[George Washington: Farmer by Paul Leland Haworth]@TWC D-Link bookGeorge Washington: Farmer CHAPTER XIV 1/29
CHAPTER XIV. A FARMER'S AMUSEMENTS No one would ever think of characterizing George Washington as frivolous minded, but from youth to old age he was a believer in the adage that all work and no play makes Jack a dull boy--a saying that many an overworked farmer of our own day would do well to take to heart. Like most Virginians he was decidedly a social being and loved to be in the company of his kind.
This trait was noticeable in his youth and during his early military career, nor did it disappear after he married and settled down at Mount Vernon.
Until the end he and Mrs.Washington kept open house, and what a galaxy of company they had! Scarcely a day passed without some guest crossing their hospitable threshold, nor did such visitors come merely to leave their cards or to pay fashionable five-minute calls.

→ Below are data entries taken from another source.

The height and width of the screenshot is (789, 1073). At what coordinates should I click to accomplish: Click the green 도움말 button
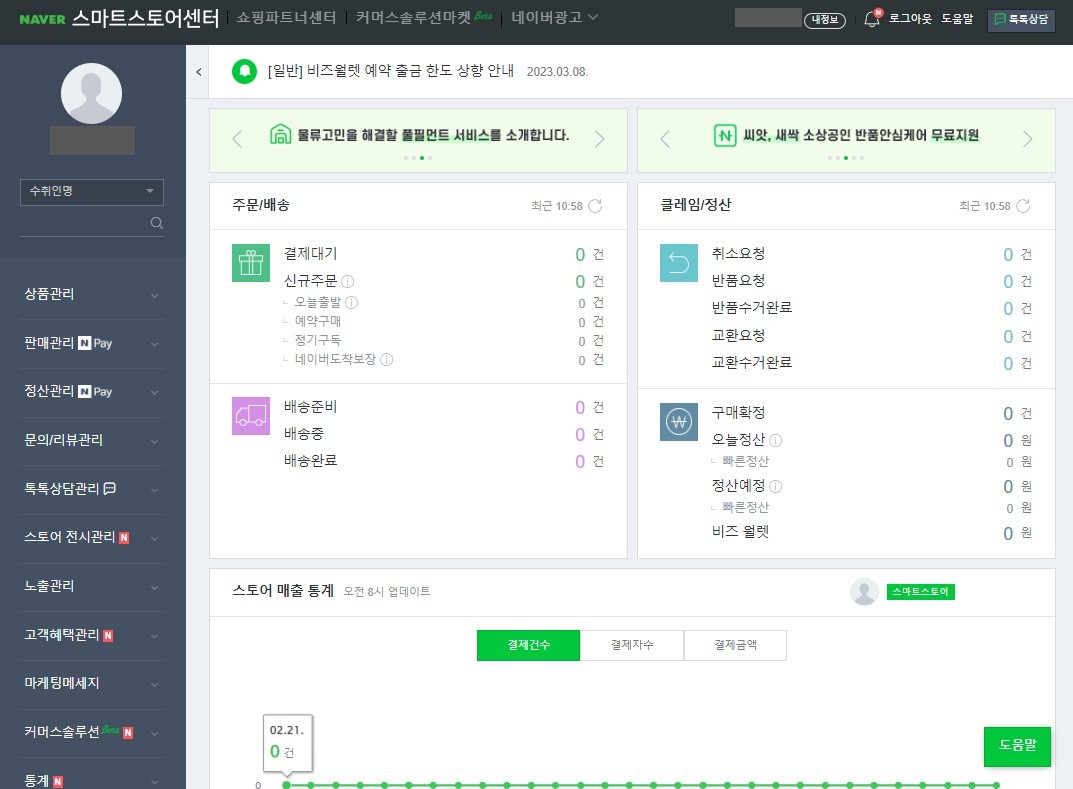tap(1017, 746)
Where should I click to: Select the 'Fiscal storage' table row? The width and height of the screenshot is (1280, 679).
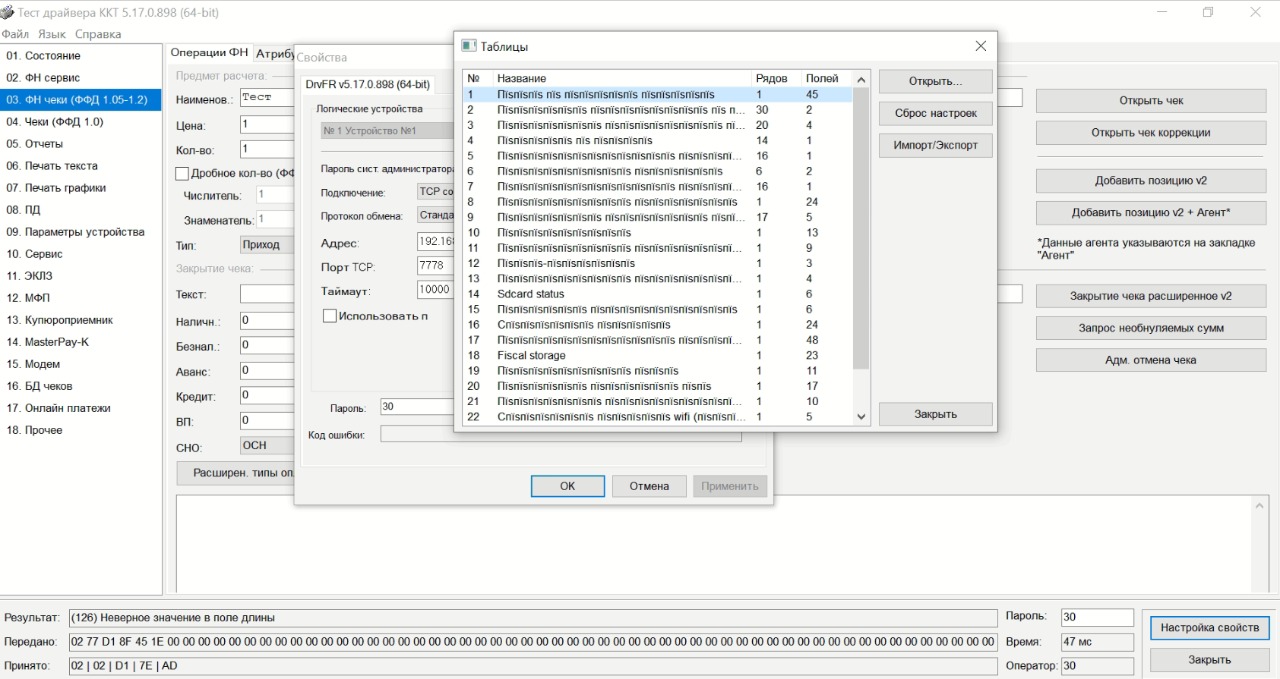click(x=531, y=355)
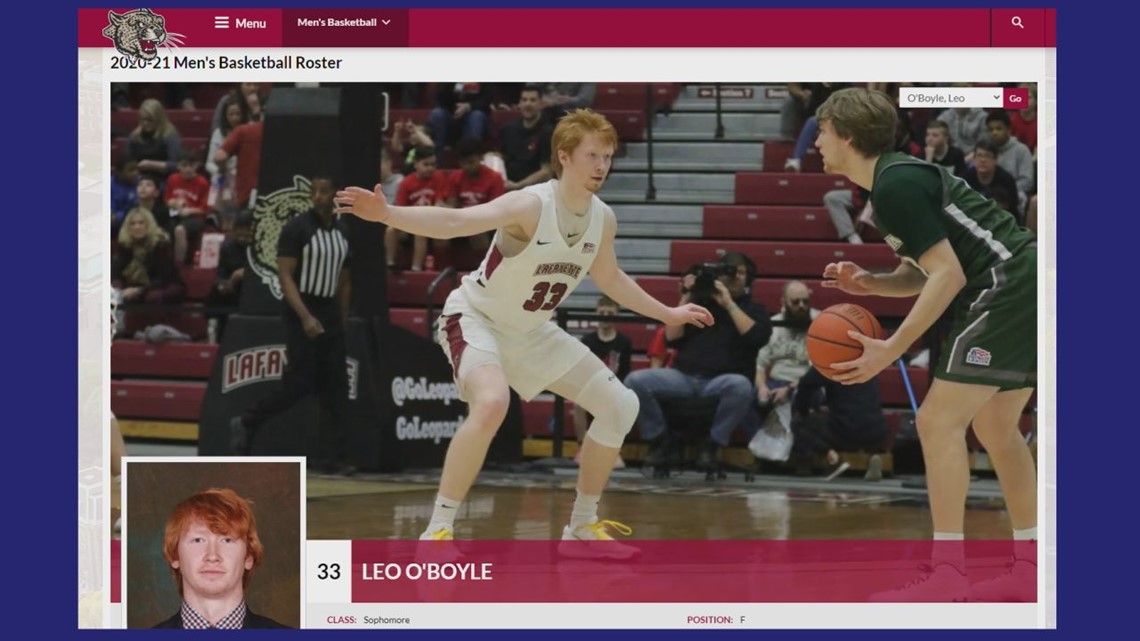
Task: Click the Position: F field
Action: point(716,620)
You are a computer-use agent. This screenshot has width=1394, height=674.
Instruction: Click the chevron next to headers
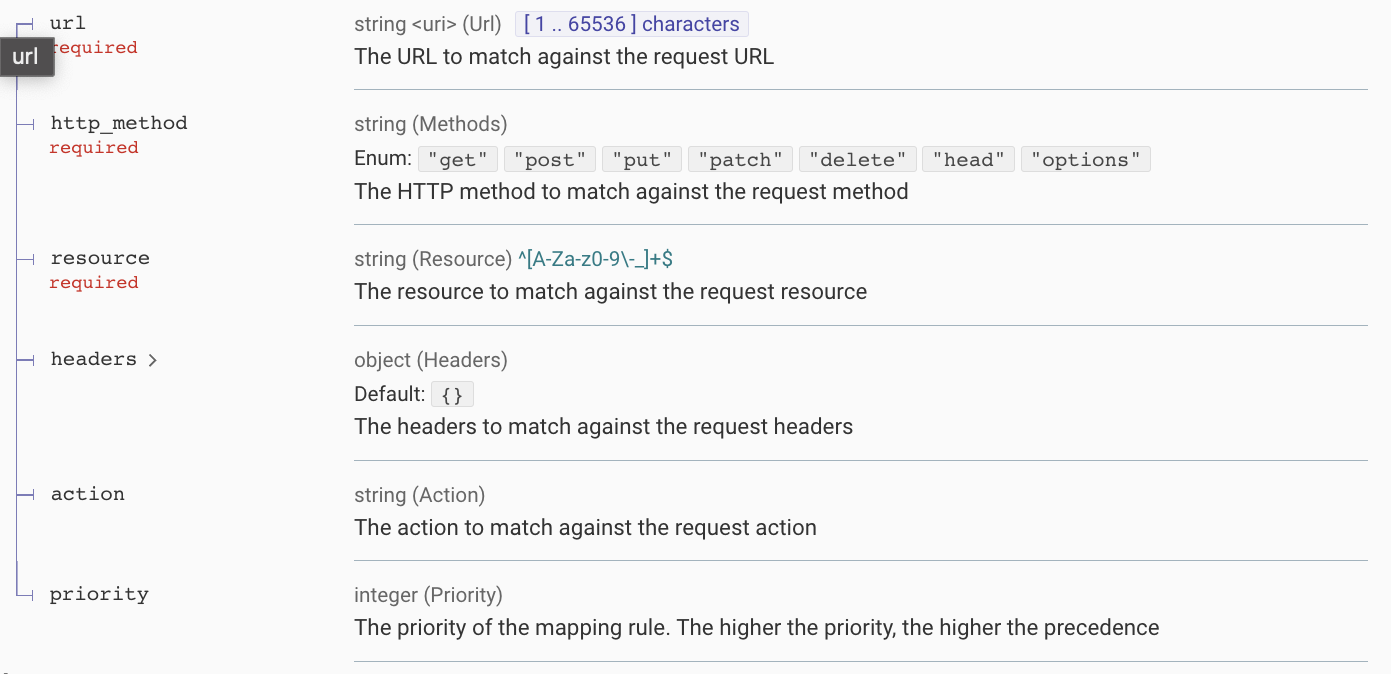pyautogui.click(x=152, y=359)
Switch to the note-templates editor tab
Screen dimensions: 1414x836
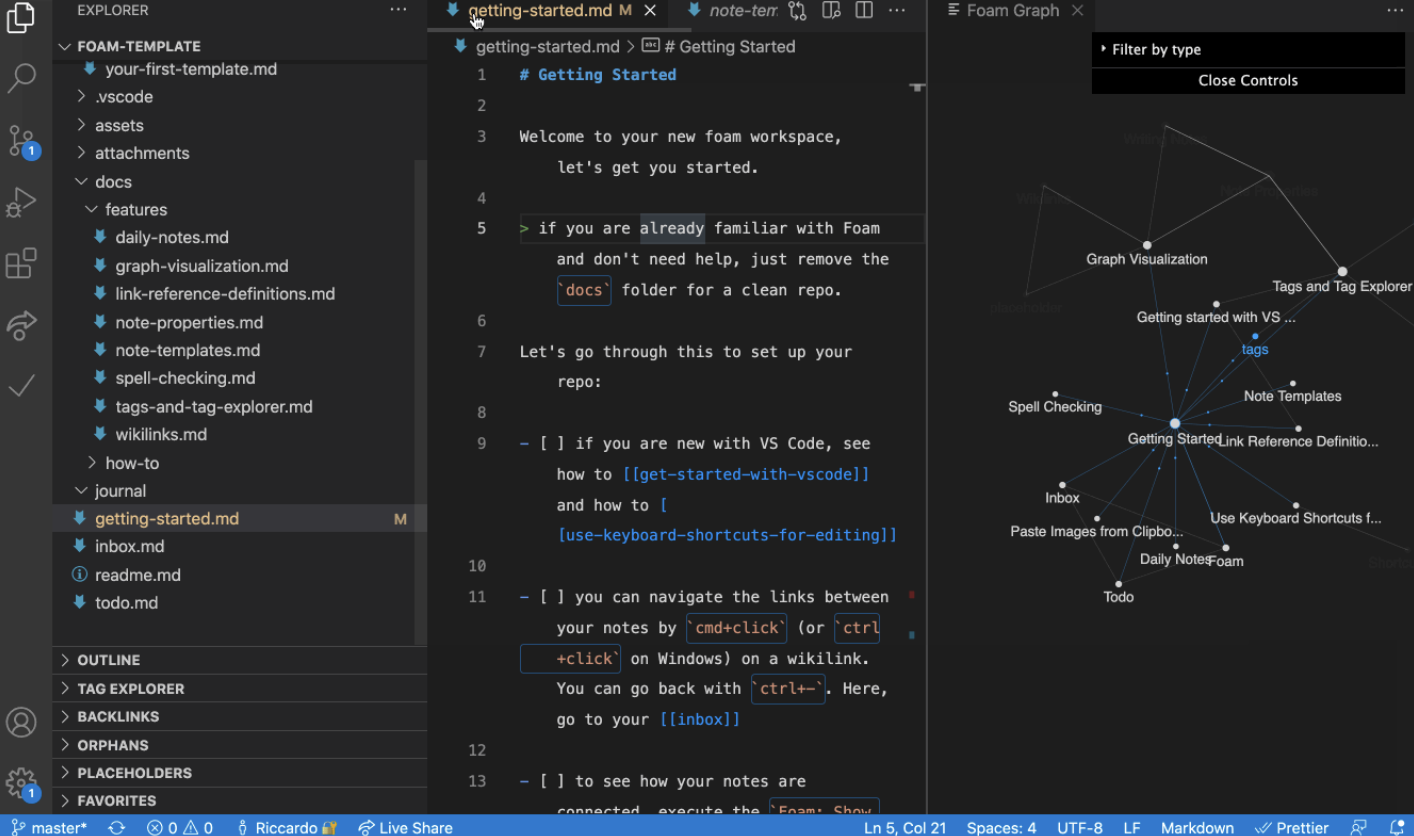[x=740, y=11]

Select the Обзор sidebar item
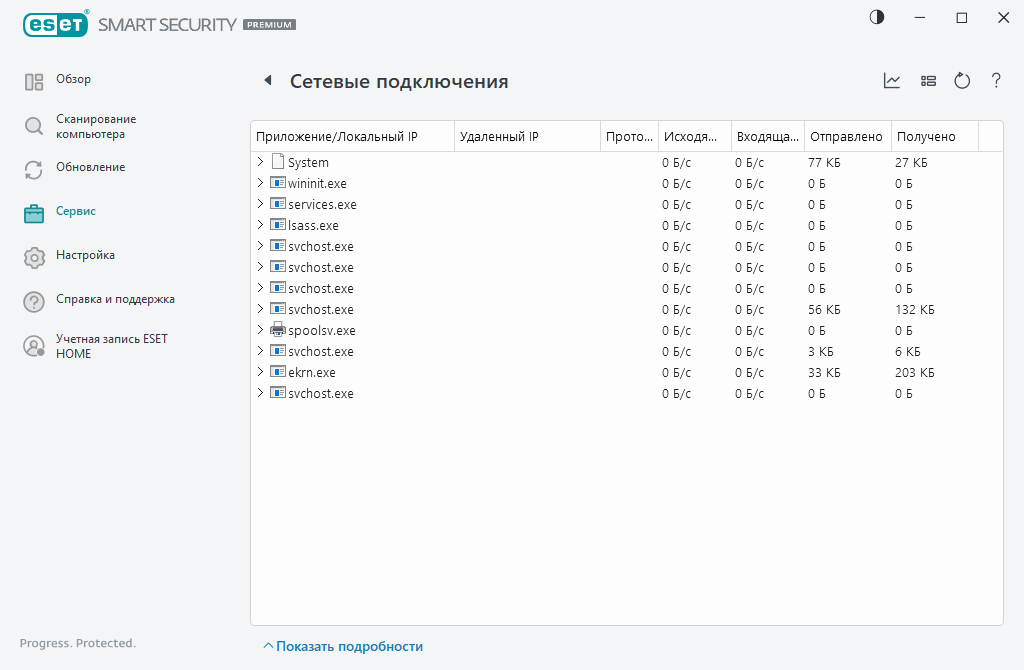[x=75, y=79]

They invariably stayed to dinner and most generally for the night; very often for days or weeks at a time.
After the Revolution the number of guests increased to such an extent that Mount Vernon became "little better than a well-resorted inn." Artists came to paint the great man's picture; the sculptor Houdon to take the great man's bust, arriving from Alexandria, by the way, after the family had gone to bed; the Marquis de Lafayette to visit his old friend; Mrs.Macaulay Graham to obtain material for her history; Noah Webster to consider whether he would become the tutor of young Custis; Mr.John Fitch, November 4, 1785, "to propose a draft & Model of a machine for promoting Navigation by means of a Steam"; Charles Thomson, secretary of the Continental Congress, to notify the General of his election to the presidency; a host of others, some out of friendship, others from mere curiosity or a desire for free lodging. The visit of Lafayette was the last he made to this country while the man with whose fame his name is inseparably linked remained alive.